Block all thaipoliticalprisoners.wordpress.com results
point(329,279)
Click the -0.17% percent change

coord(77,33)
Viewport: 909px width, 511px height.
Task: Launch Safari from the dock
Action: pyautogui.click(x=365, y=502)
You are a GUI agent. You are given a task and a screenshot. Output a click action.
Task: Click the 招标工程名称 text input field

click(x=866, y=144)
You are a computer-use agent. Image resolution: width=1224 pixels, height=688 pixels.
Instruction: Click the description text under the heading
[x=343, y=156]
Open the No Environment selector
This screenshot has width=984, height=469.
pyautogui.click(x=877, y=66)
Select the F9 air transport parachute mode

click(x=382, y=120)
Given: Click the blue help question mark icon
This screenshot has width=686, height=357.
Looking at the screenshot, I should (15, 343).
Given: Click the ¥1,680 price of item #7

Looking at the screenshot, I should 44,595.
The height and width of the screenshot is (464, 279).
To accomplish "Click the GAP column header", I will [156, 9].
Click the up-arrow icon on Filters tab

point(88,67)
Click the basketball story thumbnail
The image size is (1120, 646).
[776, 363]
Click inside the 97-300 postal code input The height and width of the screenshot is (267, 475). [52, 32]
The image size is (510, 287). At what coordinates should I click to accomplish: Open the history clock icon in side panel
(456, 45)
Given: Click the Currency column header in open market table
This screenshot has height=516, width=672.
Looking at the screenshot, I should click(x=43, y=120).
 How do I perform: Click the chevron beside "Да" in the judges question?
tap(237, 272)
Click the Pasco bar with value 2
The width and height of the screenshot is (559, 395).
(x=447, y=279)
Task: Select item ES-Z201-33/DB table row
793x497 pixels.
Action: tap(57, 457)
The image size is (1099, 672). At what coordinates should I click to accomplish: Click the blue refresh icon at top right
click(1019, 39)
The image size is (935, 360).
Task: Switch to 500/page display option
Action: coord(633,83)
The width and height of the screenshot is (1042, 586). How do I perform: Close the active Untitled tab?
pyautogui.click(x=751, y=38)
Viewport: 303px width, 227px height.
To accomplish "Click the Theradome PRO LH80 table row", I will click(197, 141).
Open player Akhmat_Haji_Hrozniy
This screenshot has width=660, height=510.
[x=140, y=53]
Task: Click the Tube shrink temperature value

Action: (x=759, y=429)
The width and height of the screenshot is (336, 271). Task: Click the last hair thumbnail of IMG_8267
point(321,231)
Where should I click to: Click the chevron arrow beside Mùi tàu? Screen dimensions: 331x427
--------
▸ **WHAT IS ASKED**
Copy out every one of the entries above, word for word.

▸ **RESULT FOR THIS TASK**
Block all thaipoliticalprisoners.wordpress.com results
point(329,279)
Click the -0.17% percent change

coord(77,33)
Viewport: 909px width, 511px height.
Task: Launch Safari from the dock
Action: pyautogui.click(x=365, y=502)
You are a GUI agent. You are given a task and a screenshot. Output a click action.
Task: Click the 招标工程名称 text input field

click(x=866, y=144)
You are a computer-use agent. Image resolution: width=1224 pixels, height=688 pixels.
Instruction: Click the description text under the heading
[x=343, y=156]
Open the No Environment selector
This screenshot has width=984, height=469.
pyautogui.click(x=877, y=66)
Select the F9 air transport parachute mode

click(x=382, y=120)
Given: Click the blue help question mark icon
This screenshot has width=686, height=357.
Looking at the screenshot, I should (15, 343).
Given: Click the ¥1,680 price of item #7

Looking at the screenshot, I should 44,595.
The height and width of the screenshot is (464, 279).
To accomplish "Click the GAP column header", I will [156, 9].
Click the up-arrow icon on Filters tab

point(88,67)
Click the basketball story thumbnail
The image size is (1120, 646).
[776, 363]
Click inside the 97-300 postal code input The height and width of the screenshot is (267, 475). [52, 32]
The image size is (510, 287). At what coordinates should I click to accomplish: Open the history clock icon in side panel
(456, 45)
Given: Click the Currency column header in open market table
This screenshot has height=516, width=672.
Looking at the screenshot, I should click(x=43, y=120).
 How do I perform: Click the chevron beside "Да" in the judges question?
tap(237, 272)
Click the Pasco bar with value 2
The width and height of the screenshot is (559, 395).
(x=447, y=279)
Task: Select item ES-Z201-33/DB table row
793x497 pixels.
Action: tap(57, 457)
The image size is (1099, 672). At what coordinates should I click to accomplish: Click the blue refresh icon at top right
click(1019, 39)
The image size is (935, 360).
Task: Switch to 500/page display option
Action: coord(633,83)
The width and height of the screenshot is (1042, 586). How do I perform: Close the active Untitled tab?
pyautogui.click(x=751, y=38)
Viewport: 303px width, 227px height.
To accomplish "Click the Theradome PRO LH80 table row", I will click(197, 141).
Open player Akhmat_Haji_Hrozniy
This screenshot has width=660, height=510.
[x=140, y=53]
Task: Click the Tube shrink temperature value

Action: (x=759, y=429)
The width and height of the screenshot is (336, 271). Task: Click the last hair thumbnail of IMG_8267
point(321,231)
Where should I click to: Click the chevron arrow beside Mùi tàu? Screen dimensions: 331x427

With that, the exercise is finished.